◆ REQUIREMENTS ◆
Could you copy the data starting at the line containing "You are a GUI" and ending at the line containing "Terms & Conditions (709, 1288)", both lines included and requests kept, with every x and y coordinate in the answers multiplied by 0.75 and rounded to a whole number, halves rounded up? All other numbers stay unchanged.

◆ INFORMATION SUPPLIED ◆
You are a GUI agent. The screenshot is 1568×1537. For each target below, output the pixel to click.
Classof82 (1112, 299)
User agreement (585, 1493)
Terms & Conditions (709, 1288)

--

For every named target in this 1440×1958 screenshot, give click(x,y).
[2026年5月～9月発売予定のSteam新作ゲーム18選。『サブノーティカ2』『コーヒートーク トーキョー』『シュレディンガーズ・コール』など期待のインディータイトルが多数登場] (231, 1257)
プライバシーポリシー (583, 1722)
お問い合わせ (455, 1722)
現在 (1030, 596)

◆ RESULT ◆
You are a GUI agent. The screenshot is 1568×1537. For each target below, output the pixel to click.
Classof82 (834, 224)
User agreement (439, 1120)
Terms & Conditions (532, 966)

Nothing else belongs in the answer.